WHAT THIS TASK INVOLVES: Your job is to transcribe the material exactly, every line included.

=== Begin Enclosure ===

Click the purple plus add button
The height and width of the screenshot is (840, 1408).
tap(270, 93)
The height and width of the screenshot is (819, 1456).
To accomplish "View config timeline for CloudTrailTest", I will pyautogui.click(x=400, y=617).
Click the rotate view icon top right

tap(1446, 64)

=== End Enclosure ===

RESPONSE BELOW:
Click the purple plus add button
The height and width of the screenshot is (840, 1408).
tap(270, 93)
The height and width of the screenshot is (819, 1456).
To accomplish "View config timeline for CloudTrailTest", I will pyautogui.click(x=400, y=617).
Click the rotate view icon top right

tap(1446, 64)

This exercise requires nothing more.